Your tasks »
[1] In the forum post on the 10KW LENR demonstrator, what is named as the only solution to the gamma emission from excited Cu?
[2] Summarize the forum post on the 10KW LENR demonstrator in two sentences.
[3] Continue the forum post on the 10KW LENR demonstrator from its last sentence.

Text extract »
10KW LENR demonstrator (new thread)

[KitemanSA]

Less and less probable IMHO.

Change that "probable" to "likely" and you agree with me. But I have no data with which to calculate probabilities.

FUTURE TALKING POINTS:
As I see this, there is one point of unusual engineering and three points of unusual physics. NONE of them are impossible, just not data filled at this time.
Engineering:
Ni 58 derichment:
This IMHO is the simplest of the issues, just not proven. Three methods seem plausioble for a well equipped lab it the goal is to reduce the presence of Ni58 by an order of magnitude, not multiple orders.
Physics:
Coulohm Barrier:
So far, all suggested processes involve, or at least SEEM to involve, the use of a quasi-particle (conglomerate particle, condensate, what ever you wish to call it) of electrons that in some manner neutralize the repulsion of the Ni on the H+. I have looked at a number of suggestions, all of them plausible, none proven.
Gamma Emission from Excited Cu. This would under normal circumstance emit a gamma of about 6ish MeV. Something of this energy would be VERY difficult to shield. It seems that the ONLY soluition to this is "internal conversion". Luckily, if the first condition (quasi-particle of electrons) is true, there should ALWAYS be an electron available at the time of the reaction to accomplish IC. Plausible, not aproven.

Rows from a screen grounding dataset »
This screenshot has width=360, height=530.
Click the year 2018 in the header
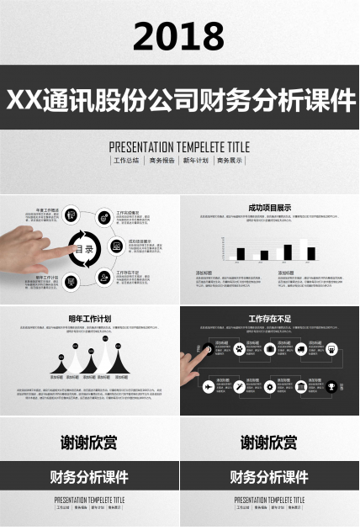179,36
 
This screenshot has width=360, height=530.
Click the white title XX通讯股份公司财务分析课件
180,99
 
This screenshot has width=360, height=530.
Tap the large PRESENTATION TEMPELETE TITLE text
179,146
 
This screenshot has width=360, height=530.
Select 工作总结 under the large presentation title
127,160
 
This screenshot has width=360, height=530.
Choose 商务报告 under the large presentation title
162,160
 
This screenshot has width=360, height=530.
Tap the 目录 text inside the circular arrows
87,249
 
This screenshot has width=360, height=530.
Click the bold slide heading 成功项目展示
269,207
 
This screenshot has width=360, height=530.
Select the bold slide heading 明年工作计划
90,319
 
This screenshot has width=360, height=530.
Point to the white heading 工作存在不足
269,319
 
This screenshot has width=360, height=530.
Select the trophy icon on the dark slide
332,387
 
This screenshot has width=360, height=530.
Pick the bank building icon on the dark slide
301,387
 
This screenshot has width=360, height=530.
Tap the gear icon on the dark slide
270,387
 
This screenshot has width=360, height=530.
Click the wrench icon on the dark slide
240,387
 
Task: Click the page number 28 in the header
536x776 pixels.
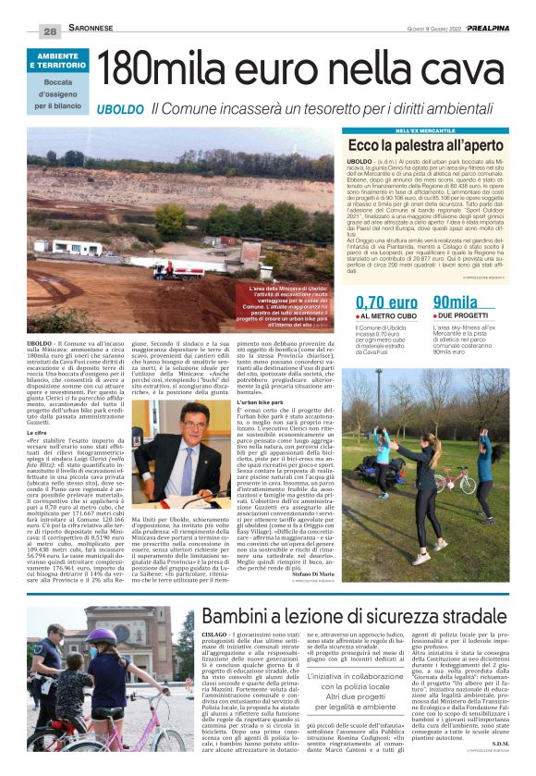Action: click(49, 31)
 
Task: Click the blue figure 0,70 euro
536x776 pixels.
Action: click(386, 302)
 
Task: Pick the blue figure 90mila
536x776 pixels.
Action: click(456, 302)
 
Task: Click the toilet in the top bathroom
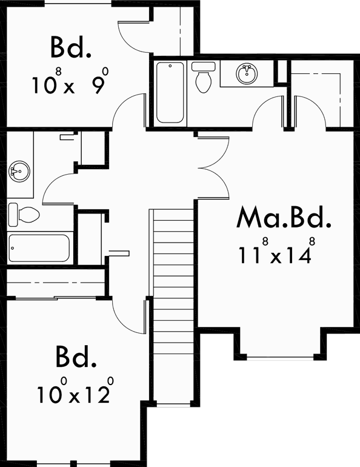(x=202, y=78)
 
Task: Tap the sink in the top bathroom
(x=245, y=74)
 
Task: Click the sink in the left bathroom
(x=19, y=170)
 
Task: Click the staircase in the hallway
(x=172, y=303)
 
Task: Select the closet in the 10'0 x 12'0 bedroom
(x=58, y=283)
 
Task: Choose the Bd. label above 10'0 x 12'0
(x=76, y=358)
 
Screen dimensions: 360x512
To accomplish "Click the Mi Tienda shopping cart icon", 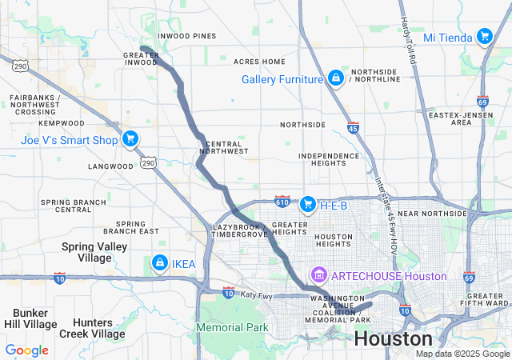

Answers by task »
[1] Internal conversion.

[2] The post names one point of unusual engineering and three points of unusual physics, saying none of them are impossible but all lack data for now. It calls Ni 58 derichment the simplest issue, describes a proposed quasi-particle of electrons that would neutralize the Ni's repulsion of H+ at the Coulomb barrier, and says internal conversion is the only solution to the hard-to-shield gamma from excited Cu, all plausible but unproven.

[3]
Gamma emission from ground state unstable Cu:
IF and Ni isotope other than 58, 62, or 64 is involved in the process, the copper produced will be an unstable isotope with a decay time on the low order of seconds. It would under normal circumstanced emit a positron (and a neutrino) by β+ decay. This positron would effectively immediately combine with an electron and emit a 1.4(?)MeV gamma. This would also be very difficult to shield. For a while, I thought this was the game stopper. HOWEVER, it seems the prefered mechanism for thise isotope to decay is by electron capture, relying on positron emission only becasue the statistics work out htat way. In THIS postulated case, there are electrons available with regularity so perhaps the electron capture path dominates... "while the reactor is on".
This is the "iffy"est of the plausibles based on my limited research so far. Plausible, far from proven.
No miracles, no new physics, just same old physics beyond the researched edge.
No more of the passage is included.